You might be aware of hot flashes and night sweating during menopause, but cold flashes are also quite common. When you experience cold flashes, you start feeling cold even when the environmental temperature is not low enough to make you feel cold. You might even shiver during the period. A cup of warm milk or chocolate may relieve you, but these may not help for some persons.
Do not have chilled food or drinks during cold flashes, as these may trigger the cold flash. Even cold weather may trigger cold flashes in you. However, you can experience cold flashes even on a hot and humid day. Always visit your physician for identifying the causal factor of your cold flashes, as they may be also caused due to underactive thyroid, fevers or any other illnesses.
Similar to hot flashes, cold flashes during menopause are also caused due to low estrogen levels in your body. The hormonal interplay during menopause misleads your hypothalamus (the body temperature regulator) to set a higher temperature for the “normal” sensation, making you feel cold at the current temperature. The hypothalamus becomes overactive and dilates the blood vessels, thus, making you feel cold in the process.
The cold flashes range from mildly chilly to intensely cold, compelling you to wear warm clothes. It can last for a few minutes or for a few hours. At times, a cold flash can be followed by a hot flash, which can be an absolutely disturbing experience, though initially you may welcome the warmth after feeling cold.
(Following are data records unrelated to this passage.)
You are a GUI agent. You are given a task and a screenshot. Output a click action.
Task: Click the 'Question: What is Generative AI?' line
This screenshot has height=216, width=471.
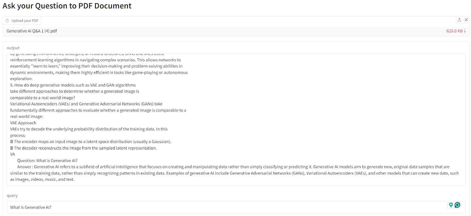tap(47, 161)

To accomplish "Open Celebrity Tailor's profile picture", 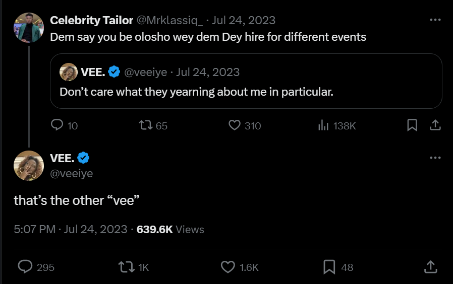I will click(x=29, y=28).
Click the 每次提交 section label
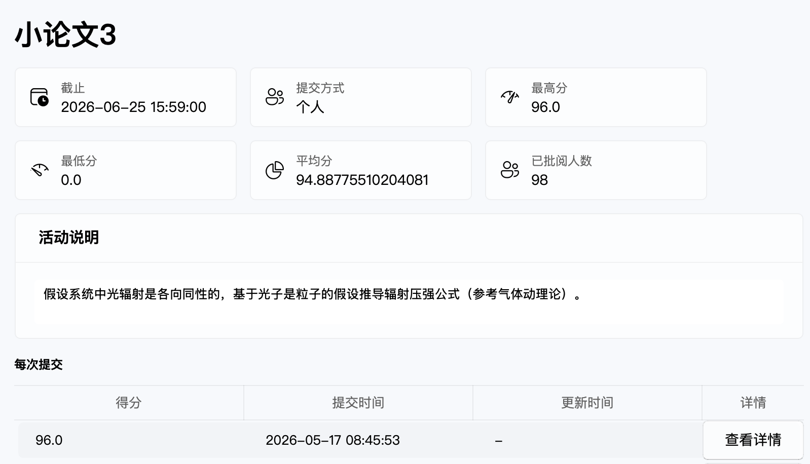Viewport: 810px width, 464px height. pyautogui.click(x=39, y=365)
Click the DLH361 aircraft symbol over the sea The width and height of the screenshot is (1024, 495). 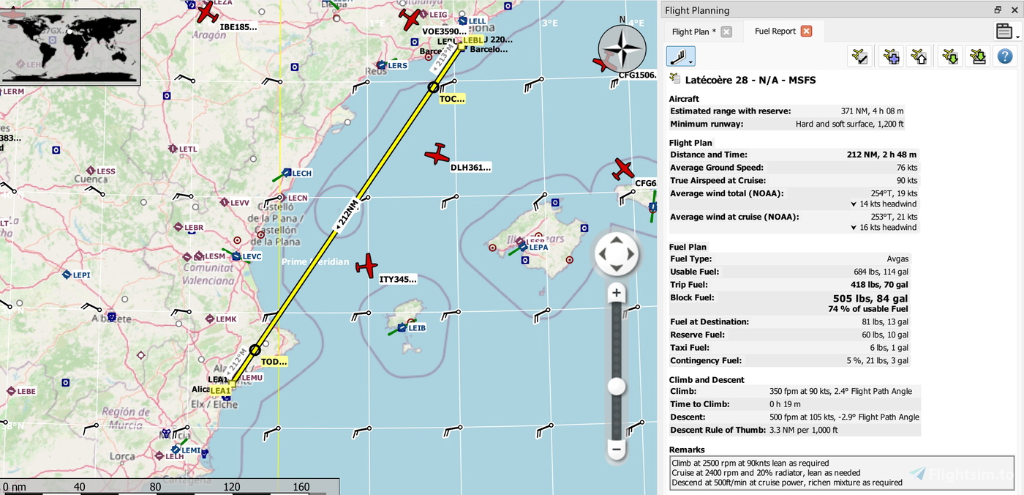pos(437,155)
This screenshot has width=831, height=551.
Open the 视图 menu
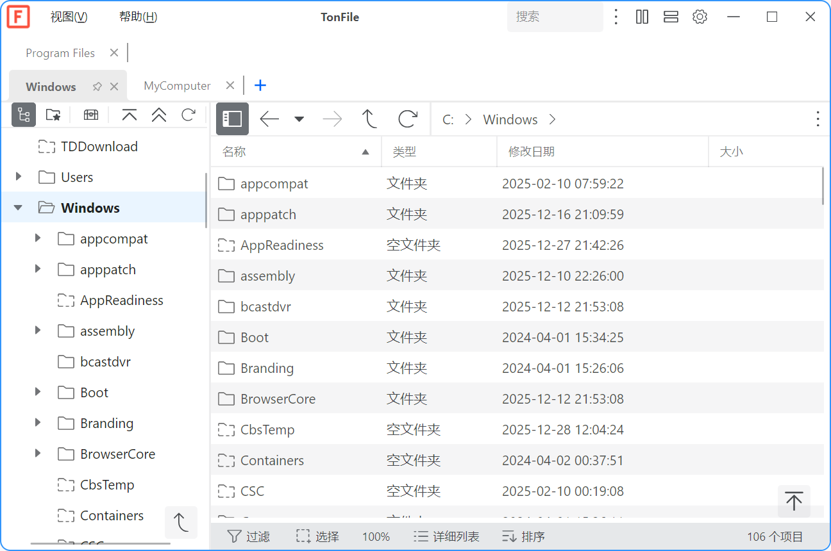coord(68,17)
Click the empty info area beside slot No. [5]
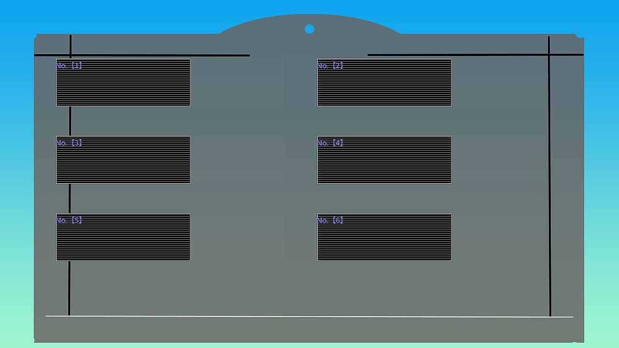The width and height of the screenshot is (619, 348). click(237, 237)
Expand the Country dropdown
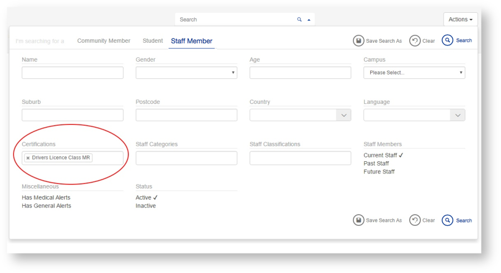The width and height of the screenshot is (501, 273). pos(343,115)
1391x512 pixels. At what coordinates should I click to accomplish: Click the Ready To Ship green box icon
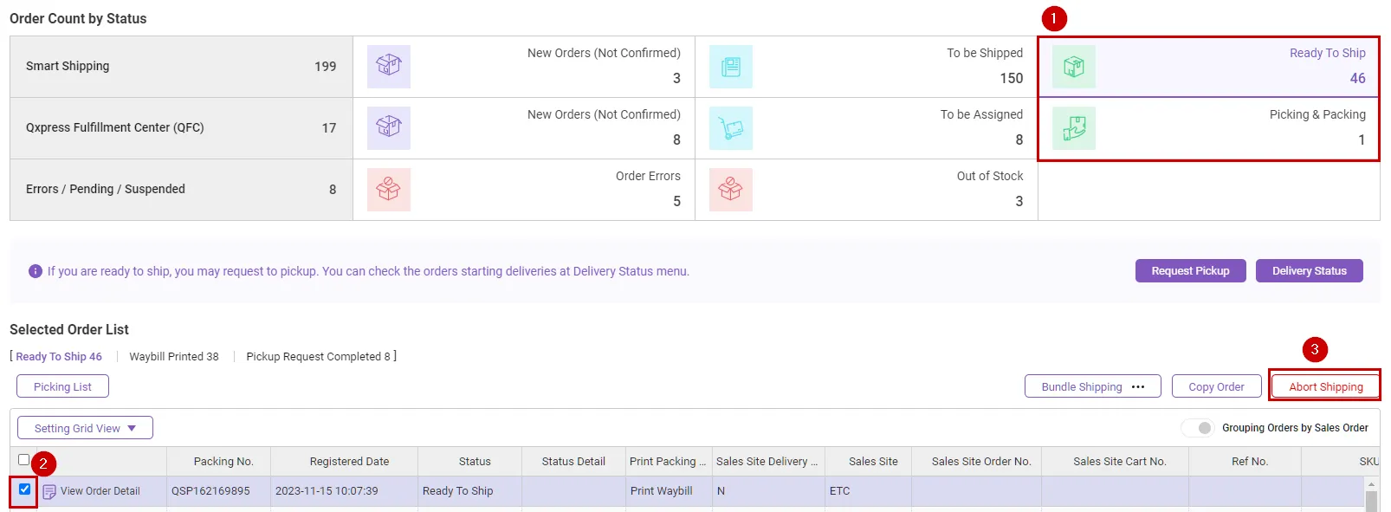tap(1073, 67)
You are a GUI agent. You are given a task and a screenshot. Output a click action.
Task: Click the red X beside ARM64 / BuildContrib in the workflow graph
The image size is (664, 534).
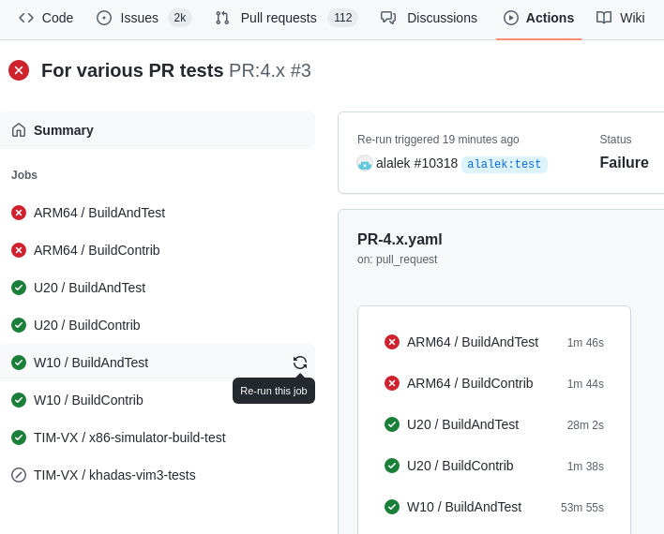392,383
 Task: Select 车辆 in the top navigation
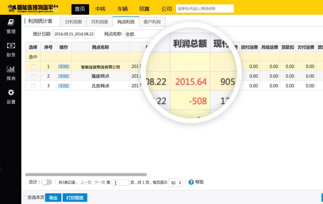pyautogui.click(x=122, y=9)
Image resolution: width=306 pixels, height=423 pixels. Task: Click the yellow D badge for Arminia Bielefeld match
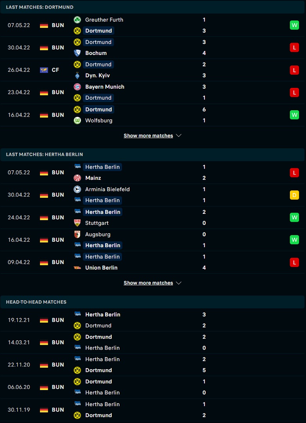[x=294, y=195]
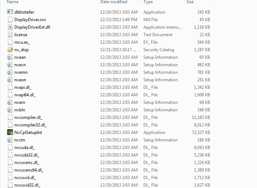257x188 pixels.
Task: Sort files by Type column
Action: click(148, 2)

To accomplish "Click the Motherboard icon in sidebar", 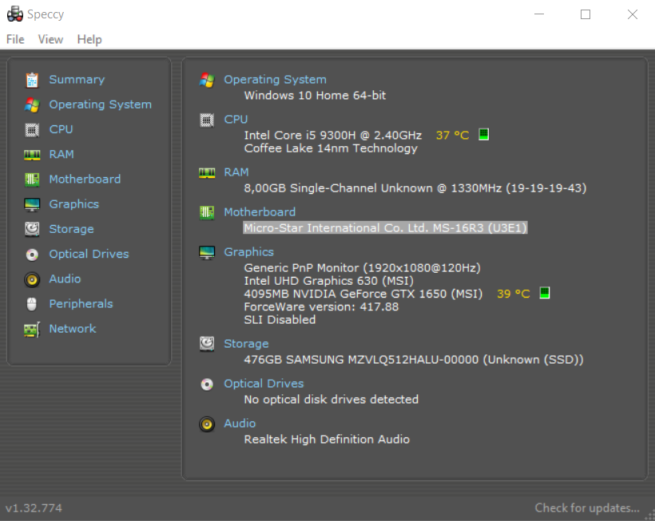I will 32,180.
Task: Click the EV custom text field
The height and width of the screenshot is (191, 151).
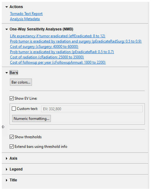Action: click(x=92, y=109)
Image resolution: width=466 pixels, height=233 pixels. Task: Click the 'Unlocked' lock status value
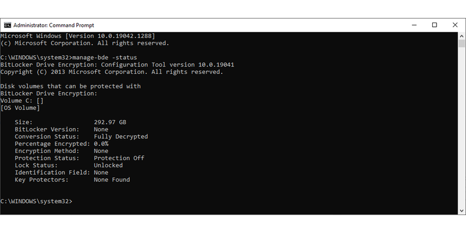(x=108, y=166)
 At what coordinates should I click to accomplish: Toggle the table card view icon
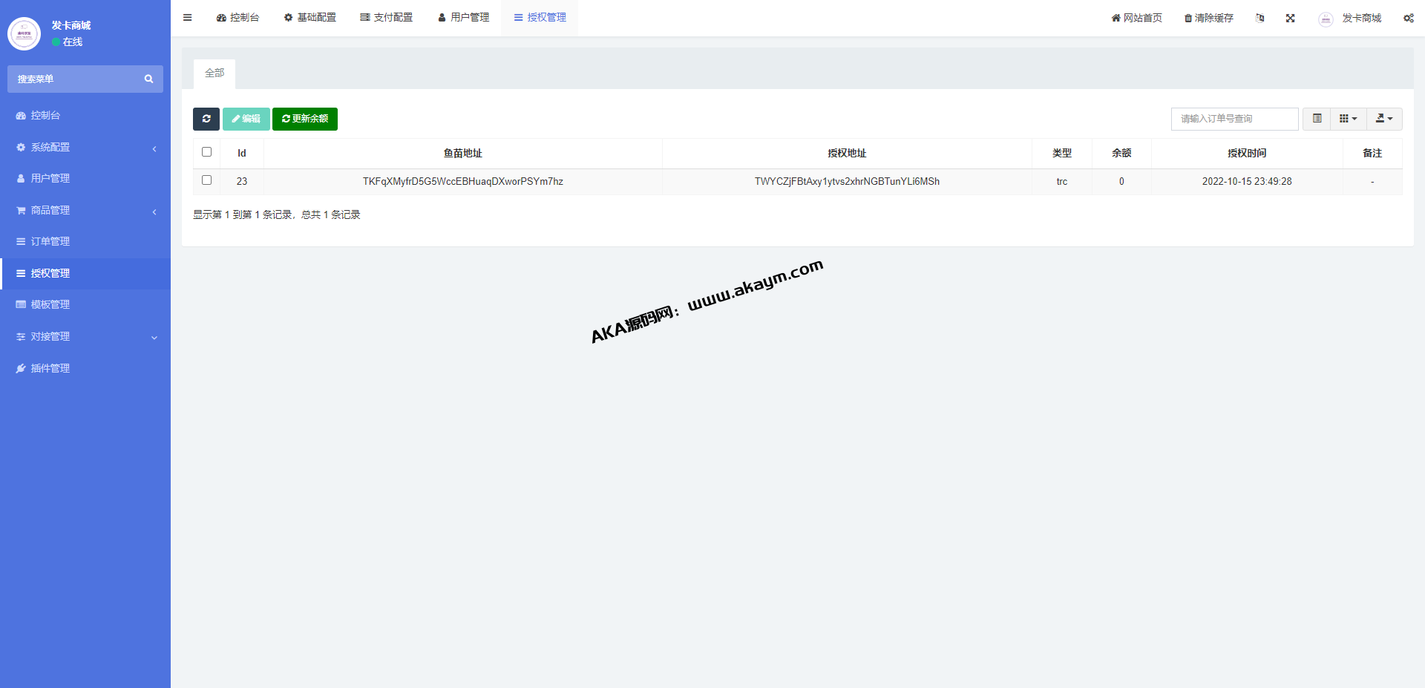coord(1317,119)
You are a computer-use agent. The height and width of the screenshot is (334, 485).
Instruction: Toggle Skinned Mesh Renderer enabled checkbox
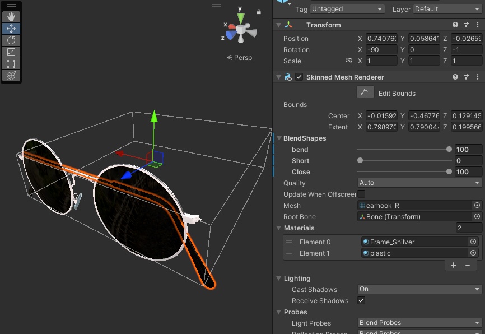299,77
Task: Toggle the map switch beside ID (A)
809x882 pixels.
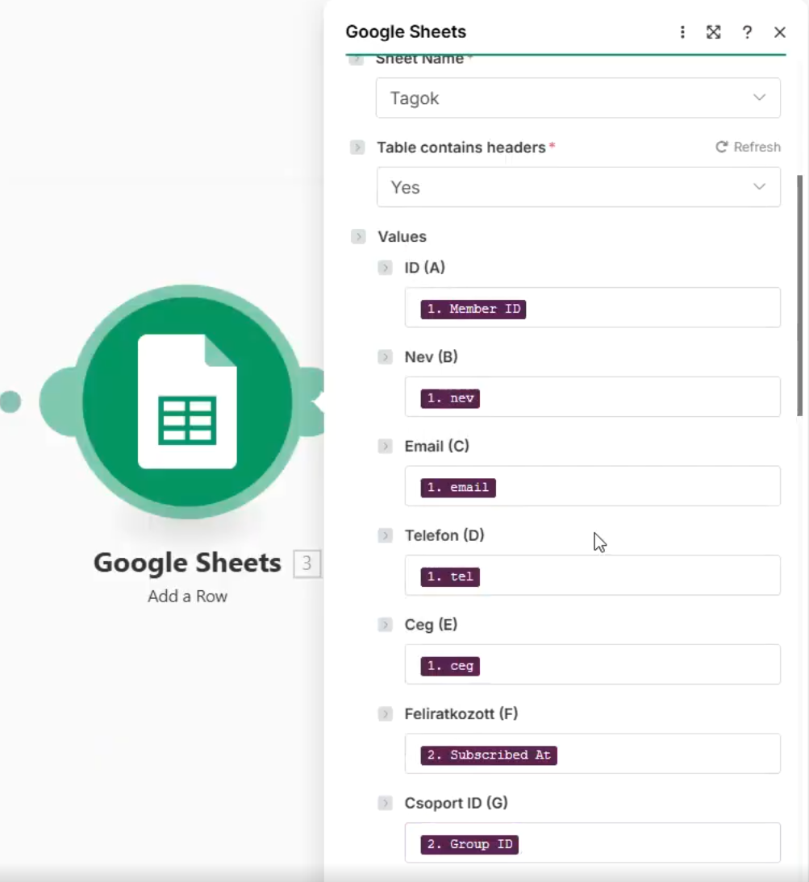Action: pyautogui.click(x=385, y=268)
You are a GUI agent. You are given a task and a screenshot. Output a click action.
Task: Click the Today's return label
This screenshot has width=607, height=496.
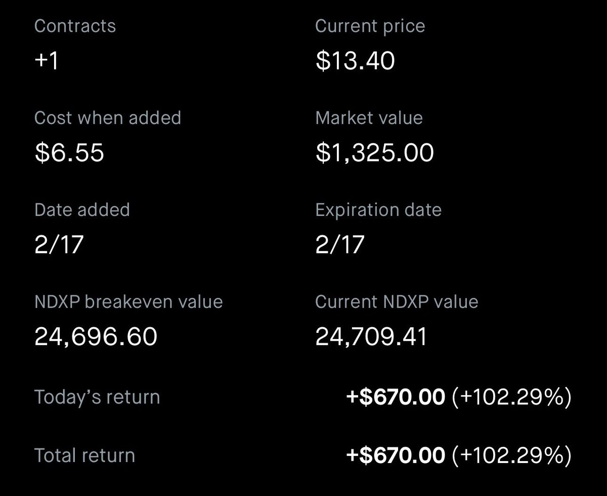click(97, 397)
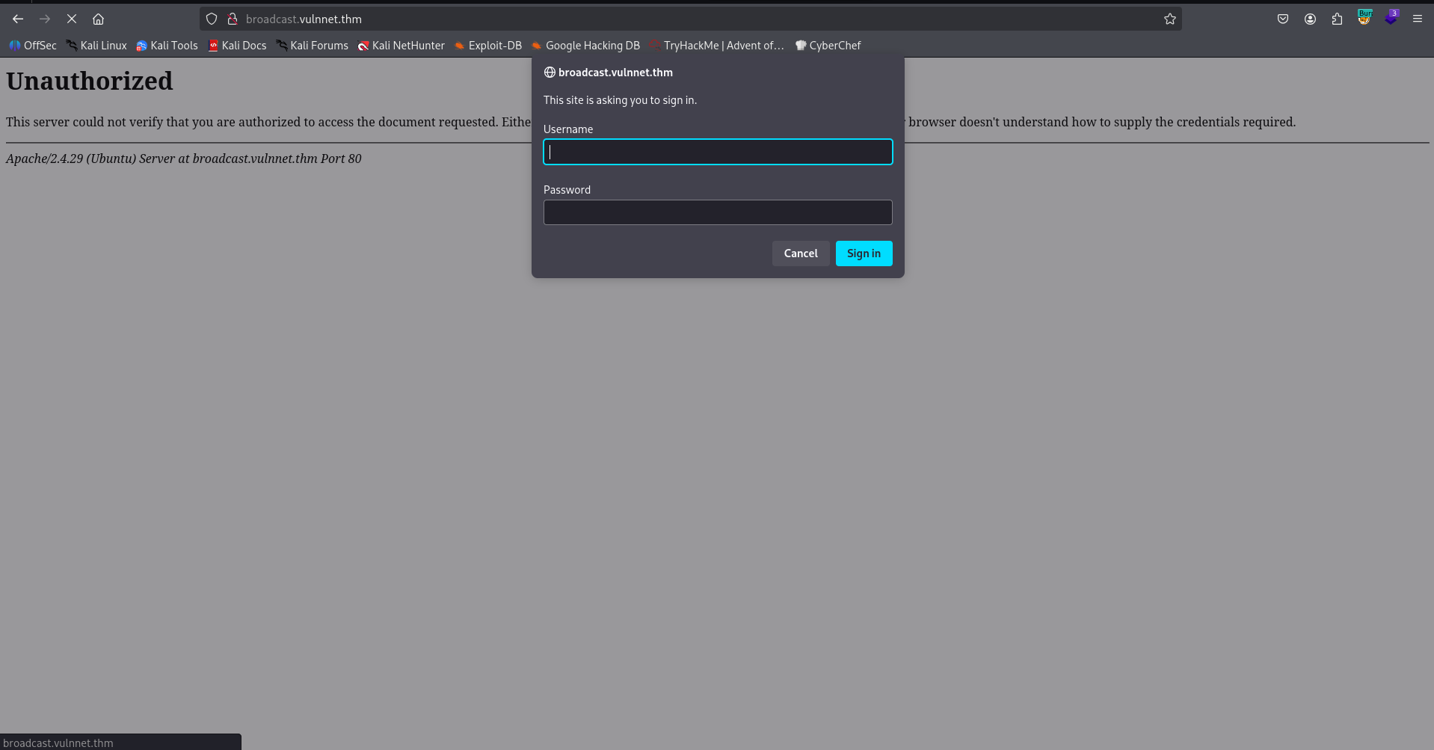Open the Kali Tools bookmark
1434x750 pixels.
[x=167, y=46]
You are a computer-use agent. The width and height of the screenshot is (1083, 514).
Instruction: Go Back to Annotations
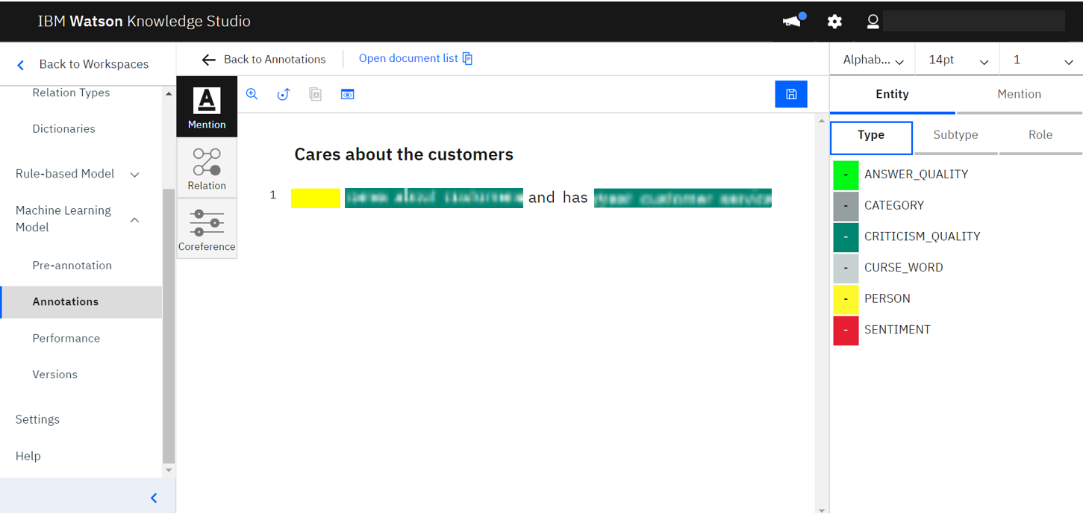(x=264, y=60)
Cold flashes may or may not be accompanied by sweating.
A cold flash basically makes you feel cold and your approach to relieve yourself should be to counter it the way you would counter winter coldness. Wear warm clothing and wrap a blanket around yourself, Apply some warming oil on your body.
Drink hot drinks. Try hot baths. Avoid coffee, spicy foods, nicotine, and alcohol. Try to be active and move around while experiencing a cold flash, as movement improves blood circulation in the body.
Combat Hormonal Disturbances
Cold flashes can be relieved only when aberrant hormonal actions are controlled. This can be done by eating a well-balanced diet and exercising regularly. Consumption of adequate quantities of water will keep your body hydrated well and prevent temperature fluctuations.
The treatment for cold and hot flashes is basically the same. It involves supplementation of estrogen, which can be done by Hormone Replacement Therapy (HRT). Estrogen supplementation can also be accompanied with progesterone supplementation. Physicians prescribe only estrogen or estrogen-progestin therapy depending upon their exact menopausal criteria. Estrogen is administered as pills, vaginal creams, vaginal rings, vaginal patches or vaginal sprays.
Earlier, HRT was considered as a causal factor of cardiovascular complications in menopausal women. Hence, it was not favored, but later, it was found to be quite safe in the treatment of menopausal symptoms. Some women are also given vitamin pills to combat menopause. Antidepressants birth control pills and anti-seizure drugs are also prescribed for treating cold flashes in menopausal women.